EXERCISE BRIEF
Copy out, word for word, the part of the data below that opens with the line containing "Given: Open the address bar history dropdown" and runs through the end of the data. Leave the pictures out of your answer.

DATA LINES
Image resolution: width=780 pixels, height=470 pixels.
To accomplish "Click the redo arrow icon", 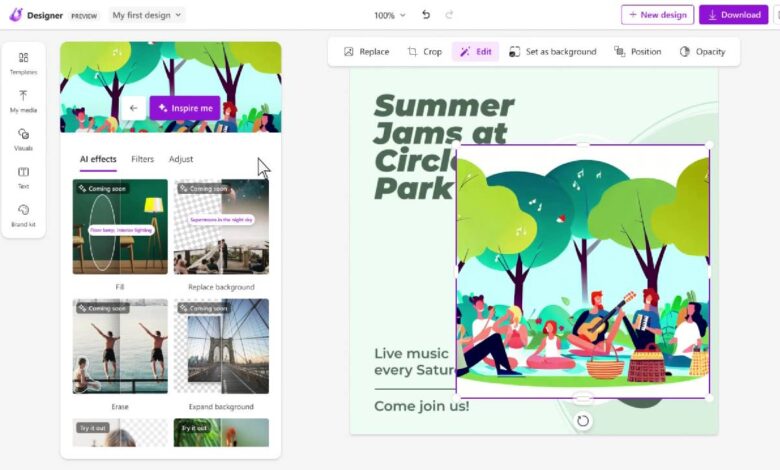I will pos(449,15).
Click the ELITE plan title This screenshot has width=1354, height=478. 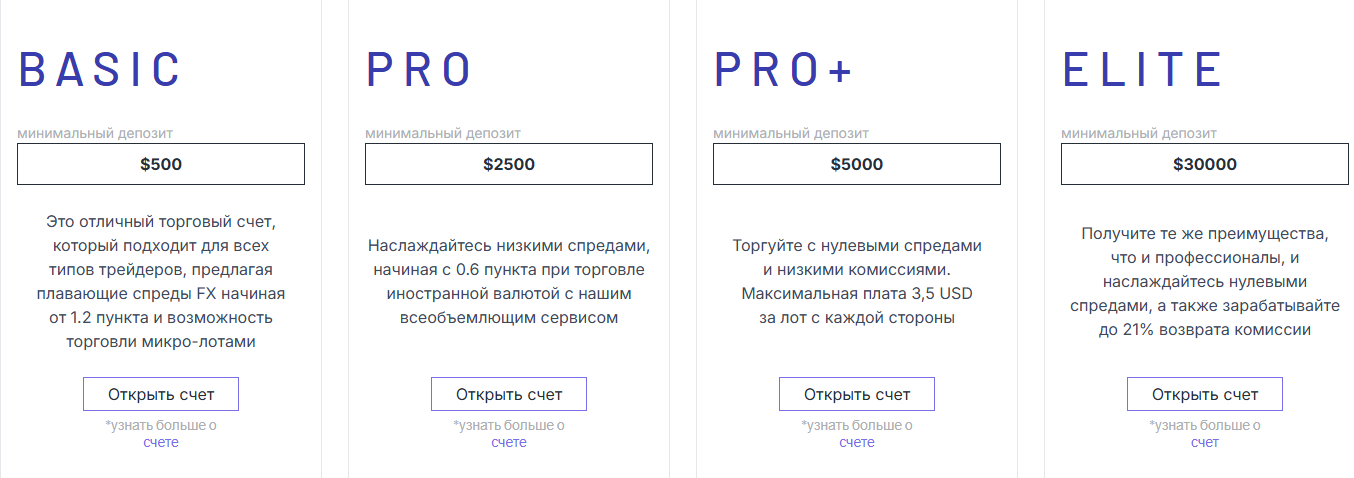click(1142, 69)
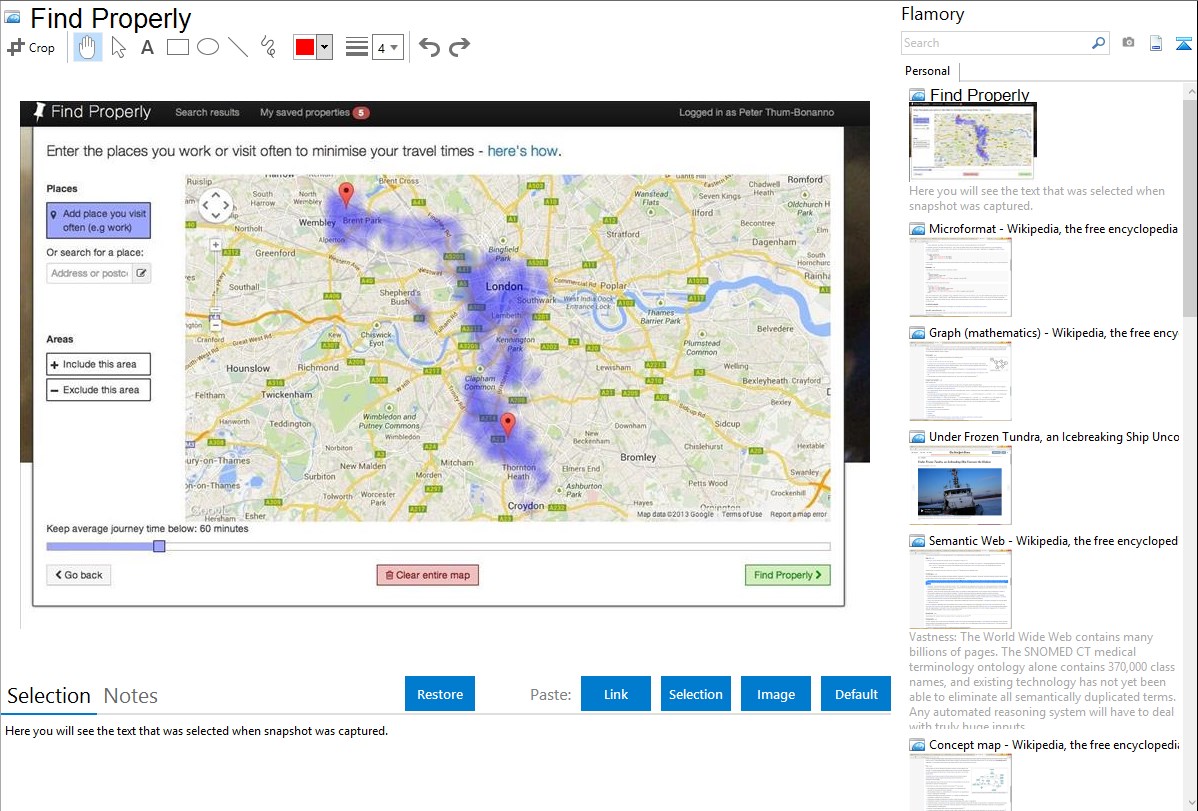This screenshot has width=1198, height=811.
Task: Undo the last edit
Action: 429,47
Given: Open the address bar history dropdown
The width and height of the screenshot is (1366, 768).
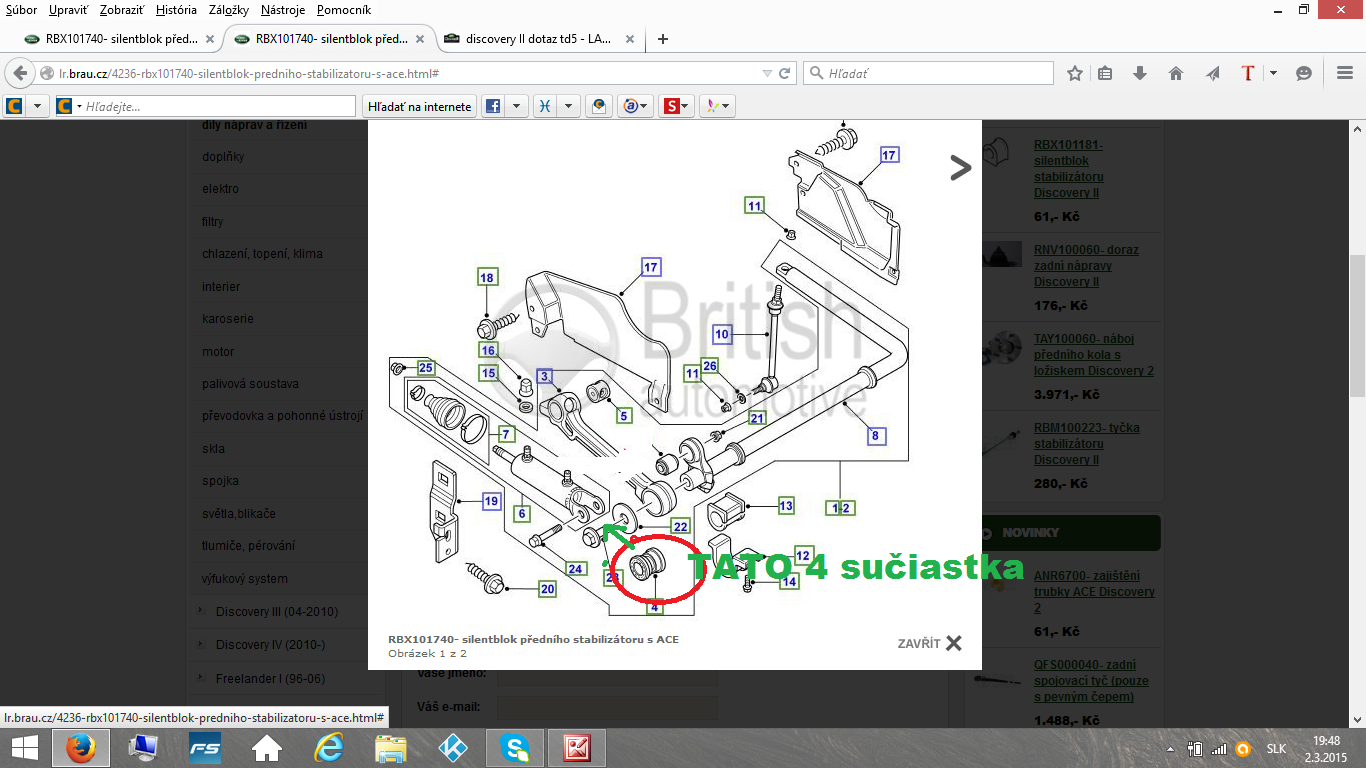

OUTPUT FOR THIS TASK
Given: Open the address bar history dropdown
The width and height of the screenshot is (1366, 768).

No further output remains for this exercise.